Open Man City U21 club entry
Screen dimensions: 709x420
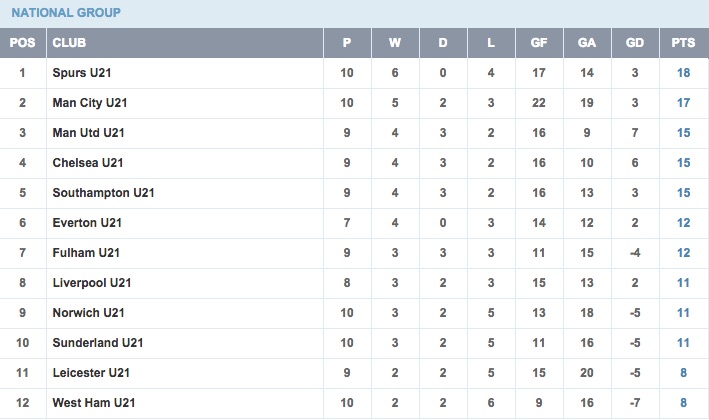tap(90, 103)
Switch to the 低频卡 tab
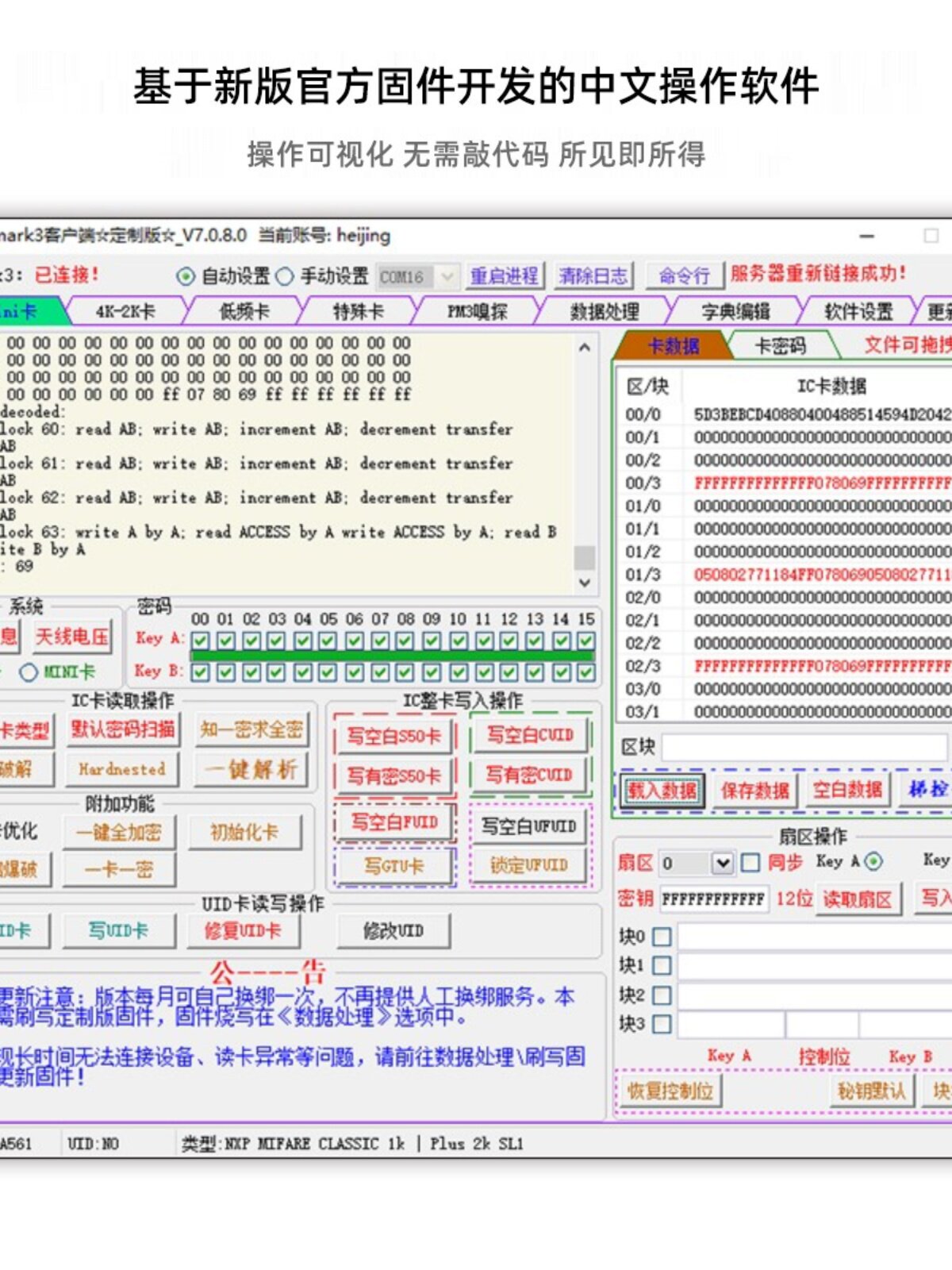This screenshot has width=952, height=1270. point(244,312)
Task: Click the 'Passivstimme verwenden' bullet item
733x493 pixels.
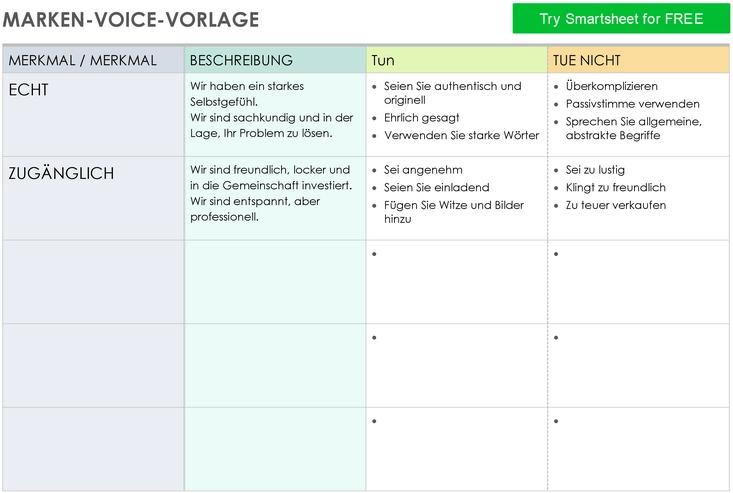Action: tap(632, 104)
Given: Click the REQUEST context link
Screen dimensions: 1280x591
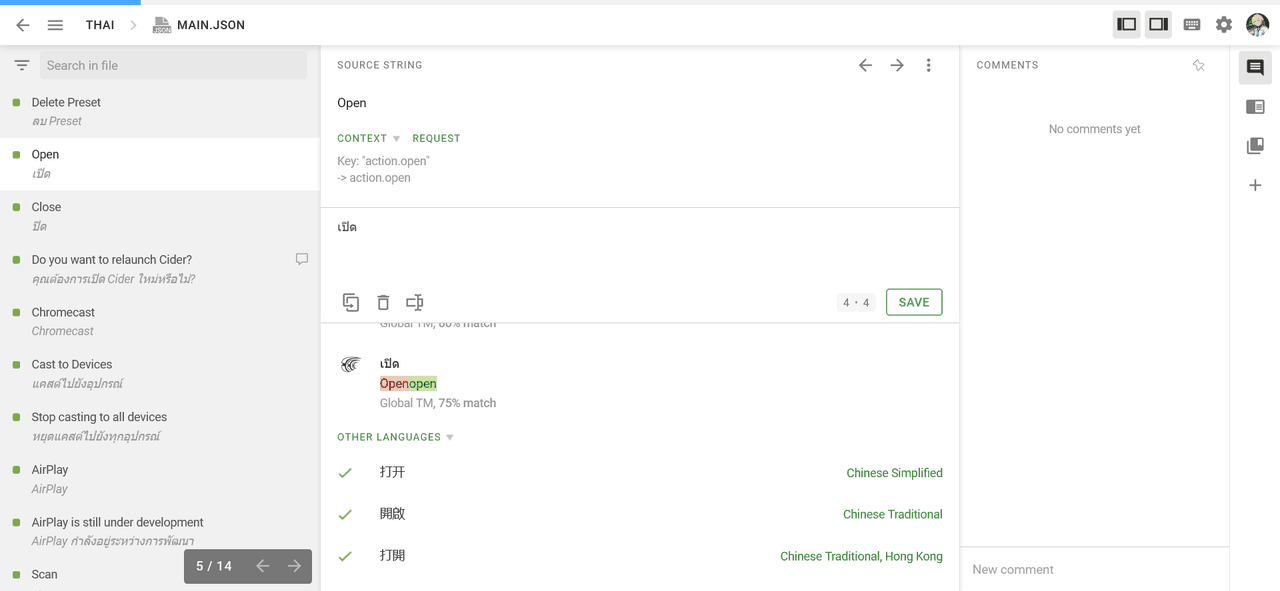Looking at the screenshot, I should pos(436,139).
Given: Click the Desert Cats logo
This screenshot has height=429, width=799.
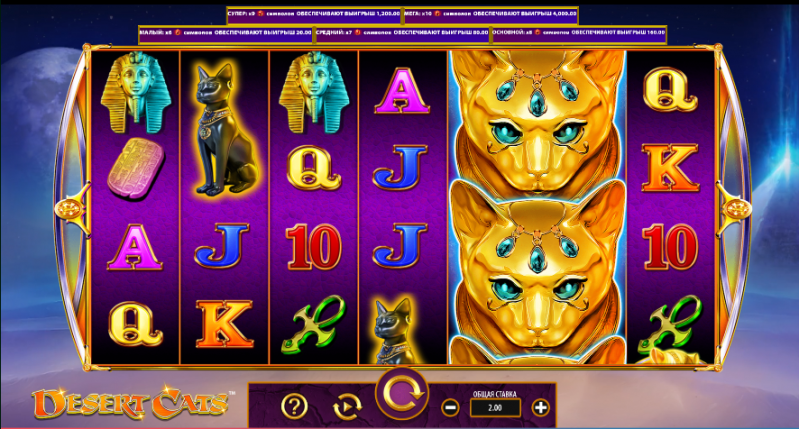Looking at the screenshot, I should (x=130, y=403).
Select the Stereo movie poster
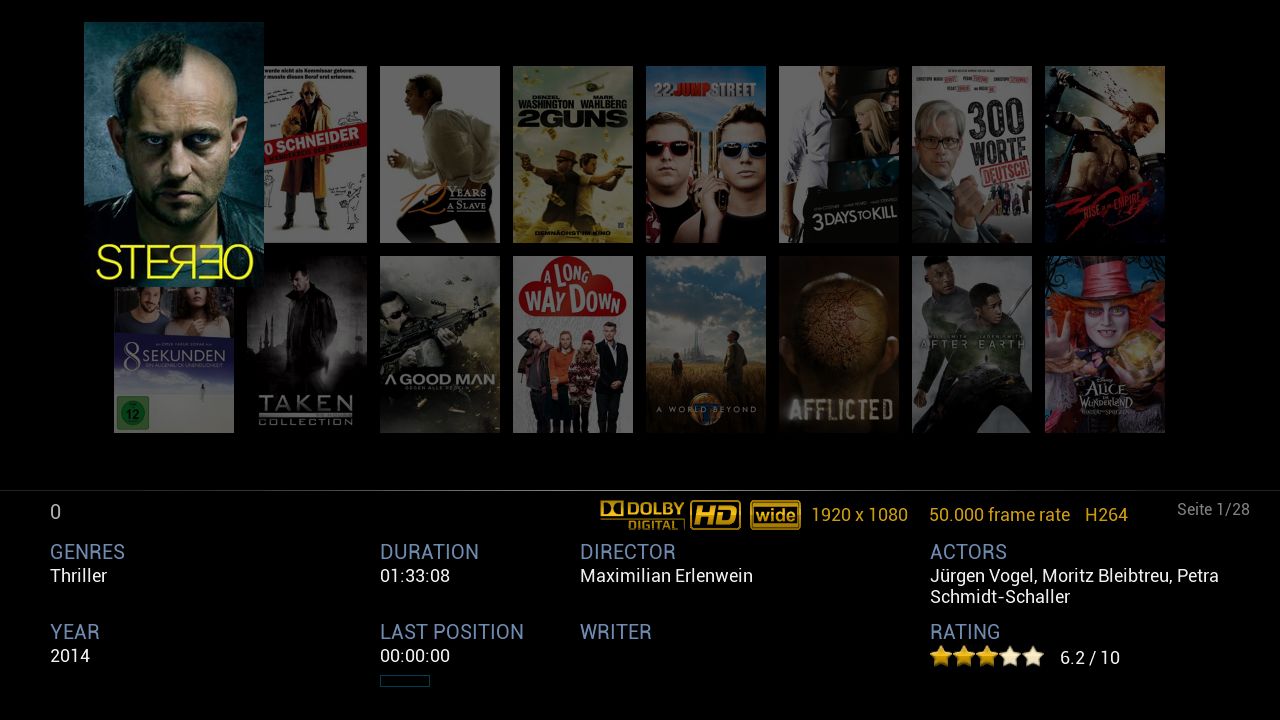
■ ■ ■
_About this task_:
If an entry contains an image, print the rest of that entry exactly and leave the image out.

_Completed exercise_:
Open Man City U21 club entry
Screen dimensions: 709x420
tap(90, 103)
Switch to the 低频卡 tab
This screenshot has width=952, height=1270. point(244,312)
Task: Click the 'Passivstimme verwenden' bullet item
733x493 pixels.
Action: tap(632, 104)
Given: Click the REQUEST context link
Screen dimensions: 1280x591
Looking at the screenshot, I should pos(436,139).
Given: Click the Desert Cats logo
This screenshot has height=429, width=799.
Looking at the screenshot, I should (x=130, y=403).
Select the Stereo movie poster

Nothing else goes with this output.